JCI Insight (Jul 2021)

Characterization of HNRNPA1 mutations defines diversity in pathogenic mechanisms and clinical presentation

  • Danique Beijer,
  • Hong Joo Kim,
  • Lin Guo,
  • Kevin O’Donovan,
  • Inès Mademan,
  • Tine Deconinck,
  • Kristof Van Schil,
  • Charlotte M. Fare,
  • Lauren E. Drake,
  • Alice F. Ford,
  • Andrzej Kochański,
  • Dagmara Kabzińska,
  • Nicolas Dubuisson,
  • Peter Van den Bergh,
  • Nicol C. Voermans,
  • Richard J.L.F. Lemmers,
  • Silvère M. van der Maarel,
  • Devon Bonner,
  • Jacinda B. Sampson,
  • Matthew T. Wheeler,
  • Anahit Mehrabyan,
  • Steven Palmer,
  • Peter De Jonghe,
  • James Shorter,
  • J. Paul Taylor,
  • Jonathan Baets

Journal volume & issue
Vol. 6, no. 14

Abstract

Read online

Mutations in HNRNPA1 encoding heterogeneous nuclear ribonucleoprotein (hnRNP) A1 are a rare cause of amyotrophic lateral sclerosis (ALS) and multisystem proteinopathy (MSP). hnRNPA1 is part of the group of RNA-binding proteins (RBPs) that assemble with RNA to form RNPs. hnRNPs are concentrated in the nucleus and function in pre-mRNA splicing, mRNA stability, and the regulation of transcription and translation.

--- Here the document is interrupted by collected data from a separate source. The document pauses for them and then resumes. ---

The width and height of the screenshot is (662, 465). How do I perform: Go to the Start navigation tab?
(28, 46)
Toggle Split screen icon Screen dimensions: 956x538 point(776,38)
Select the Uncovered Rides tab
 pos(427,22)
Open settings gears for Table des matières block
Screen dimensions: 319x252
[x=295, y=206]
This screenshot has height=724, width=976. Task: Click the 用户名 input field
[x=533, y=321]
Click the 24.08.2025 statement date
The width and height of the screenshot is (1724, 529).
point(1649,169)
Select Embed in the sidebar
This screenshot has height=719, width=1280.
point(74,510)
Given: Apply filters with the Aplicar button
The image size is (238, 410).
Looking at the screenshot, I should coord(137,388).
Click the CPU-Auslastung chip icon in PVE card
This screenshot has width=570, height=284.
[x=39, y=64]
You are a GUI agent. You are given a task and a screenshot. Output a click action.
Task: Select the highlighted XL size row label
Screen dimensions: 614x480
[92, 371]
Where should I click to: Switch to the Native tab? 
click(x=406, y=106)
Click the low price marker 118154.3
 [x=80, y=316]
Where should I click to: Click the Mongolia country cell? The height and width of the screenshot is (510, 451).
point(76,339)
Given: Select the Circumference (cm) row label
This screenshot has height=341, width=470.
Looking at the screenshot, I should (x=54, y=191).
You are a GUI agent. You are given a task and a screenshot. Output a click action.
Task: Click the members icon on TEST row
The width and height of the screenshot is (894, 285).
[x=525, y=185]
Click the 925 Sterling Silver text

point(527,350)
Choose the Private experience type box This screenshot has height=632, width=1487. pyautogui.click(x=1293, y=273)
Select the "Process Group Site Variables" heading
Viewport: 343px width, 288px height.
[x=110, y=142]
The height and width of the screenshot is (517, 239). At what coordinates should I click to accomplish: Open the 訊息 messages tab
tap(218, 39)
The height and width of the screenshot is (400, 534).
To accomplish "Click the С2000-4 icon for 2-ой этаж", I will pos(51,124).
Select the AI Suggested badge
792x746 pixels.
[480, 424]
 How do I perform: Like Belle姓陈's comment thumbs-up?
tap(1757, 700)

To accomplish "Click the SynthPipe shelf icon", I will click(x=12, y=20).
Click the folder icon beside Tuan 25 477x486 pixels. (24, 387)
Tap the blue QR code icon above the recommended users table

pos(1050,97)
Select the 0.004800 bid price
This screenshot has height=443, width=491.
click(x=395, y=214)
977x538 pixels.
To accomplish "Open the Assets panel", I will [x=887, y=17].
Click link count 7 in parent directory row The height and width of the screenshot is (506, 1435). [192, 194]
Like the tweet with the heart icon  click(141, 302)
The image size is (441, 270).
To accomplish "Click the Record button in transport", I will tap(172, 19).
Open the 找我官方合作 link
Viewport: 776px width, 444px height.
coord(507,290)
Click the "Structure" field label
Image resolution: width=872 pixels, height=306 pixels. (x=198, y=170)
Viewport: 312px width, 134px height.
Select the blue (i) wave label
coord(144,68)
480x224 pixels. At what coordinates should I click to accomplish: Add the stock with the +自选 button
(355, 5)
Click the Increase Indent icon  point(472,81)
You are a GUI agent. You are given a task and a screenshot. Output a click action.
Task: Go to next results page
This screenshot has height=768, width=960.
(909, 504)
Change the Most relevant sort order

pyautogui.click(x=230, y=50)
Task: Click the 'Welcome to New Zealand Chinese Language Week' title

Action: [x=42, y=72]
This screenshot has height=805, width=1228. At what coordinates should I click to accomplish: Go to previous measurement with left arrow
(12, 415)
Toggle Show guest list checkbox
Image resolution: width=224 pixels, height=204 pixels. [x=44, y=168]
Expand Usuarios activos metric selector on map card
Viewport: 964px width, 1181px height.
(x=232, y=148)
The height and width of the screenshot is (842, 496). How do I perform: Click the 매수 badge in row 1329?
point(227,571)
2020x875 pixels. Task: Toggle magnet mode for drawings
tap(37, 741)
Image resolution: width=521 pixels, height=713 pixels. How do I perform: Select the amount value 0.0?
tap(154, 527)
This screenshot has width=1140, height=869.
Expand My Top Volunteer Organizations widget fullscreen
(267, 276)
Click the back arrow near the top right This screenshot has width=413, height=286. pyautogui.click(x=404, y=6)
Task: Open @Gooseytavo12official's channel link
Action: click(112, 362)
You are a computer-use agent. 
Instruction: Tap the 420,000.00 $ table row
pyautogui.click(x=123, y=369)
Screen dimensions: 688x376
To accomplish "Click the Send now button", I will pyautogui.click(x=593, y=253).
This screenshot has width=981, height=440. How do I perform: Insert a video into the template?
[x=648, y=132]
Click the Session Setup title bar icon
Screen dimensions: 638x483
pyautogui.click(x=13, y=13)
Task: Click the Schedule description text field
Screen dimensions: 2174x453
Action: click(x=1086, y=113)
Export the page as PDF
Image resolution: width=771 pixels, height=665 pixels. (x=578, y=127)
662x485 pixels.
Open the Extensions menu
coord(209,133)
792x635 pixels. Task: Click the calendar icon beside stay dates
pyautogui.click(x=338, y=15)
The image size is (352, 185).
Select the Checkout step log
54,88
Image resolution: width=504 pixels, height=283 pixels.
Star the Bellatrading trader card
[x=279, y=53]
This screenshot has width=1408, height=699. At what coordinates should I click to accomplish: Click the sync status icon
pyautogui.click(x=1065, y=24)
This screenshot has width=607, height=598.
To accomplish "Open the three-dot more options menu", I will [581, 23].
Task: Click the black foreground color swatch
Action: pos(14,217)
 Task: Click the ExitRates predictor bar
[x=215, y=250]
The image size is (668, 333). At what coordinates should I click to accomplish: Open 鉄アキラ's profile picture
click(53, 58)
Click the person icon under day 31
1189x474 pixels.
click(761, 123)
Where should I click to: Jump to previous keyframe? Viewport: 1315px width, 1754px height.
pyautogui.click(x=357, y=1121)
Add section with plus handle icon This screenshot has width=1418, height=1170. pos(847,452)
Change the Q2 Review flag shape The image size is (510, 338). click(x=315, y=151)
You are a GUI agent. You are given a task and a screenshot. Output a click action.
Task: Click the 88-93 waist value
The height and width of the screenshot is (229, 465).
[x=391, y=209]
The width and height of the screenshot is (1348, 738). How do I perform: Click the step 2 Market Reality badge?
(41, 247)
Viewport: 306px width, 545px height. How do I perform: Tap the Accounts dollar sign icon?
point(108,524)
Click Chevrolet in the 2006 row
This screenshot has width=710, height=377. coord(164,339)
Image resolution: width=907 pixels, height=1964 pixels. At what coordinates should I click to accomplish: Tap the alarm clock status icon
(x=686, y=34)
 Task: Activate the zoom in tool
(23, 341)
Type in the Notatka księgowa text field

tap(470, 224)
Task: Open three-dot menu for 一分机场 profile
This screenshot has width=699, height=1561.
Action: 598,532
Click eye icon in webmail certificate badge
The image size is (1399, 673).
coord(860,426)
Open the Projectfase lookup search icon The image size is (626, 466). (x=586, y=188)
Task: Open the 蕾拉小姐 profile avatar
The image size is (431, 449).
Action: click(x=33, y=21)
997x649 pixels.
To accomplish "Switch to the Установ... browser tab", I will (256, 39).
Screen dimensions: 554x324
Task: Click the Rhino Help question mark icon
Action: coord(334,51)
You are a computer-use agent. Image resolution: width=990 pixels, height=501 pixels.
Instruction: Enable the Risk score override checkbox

During stress, hnRNPs, mRNA, and other RBPs condense in the cytoplasm to form stress granules (SGs). SGs are implicated in the pathogenesis of (neuro-)degenerative diseases, including ALS and inclusion body myopathy (IBM). Mutations in RBPs that affect SG biology, including FUS, TDP-43, hnRNPA1, hnRNPA2B1, and TIA1, underlie ALS, IBM, and other neurodegenerative diseases. Here, we characterize 4 potentially novel HNRNPA1 mutations (yielding 3 protein variants: *321Eext*6, *321Qext*6, and G304Nfs*3) and 2 known HNRNPA1 mutations (P288A and D262V), previously connected to ALS and MSP, in a broad spectrum of patients with hereditary motor neuropathy, ALS, and myopathy. We establish that the mutations can have different effects on hnRNPA1 fibrillization, liquid-liquid phase separation, and SG dynamics. P288A accelerated fibrillization and decelerated SG disassembly, whereas *321Eext*6 had no effect on fibrillization but decelerated SG disassembly. By contrast, G304Nfs*3 decelerated fibrillization and impaired liquid phase separation. Our findings suggest different underlying pathomechanisms for HNRNPA1 mutations with a possible link to clinical phenotypes.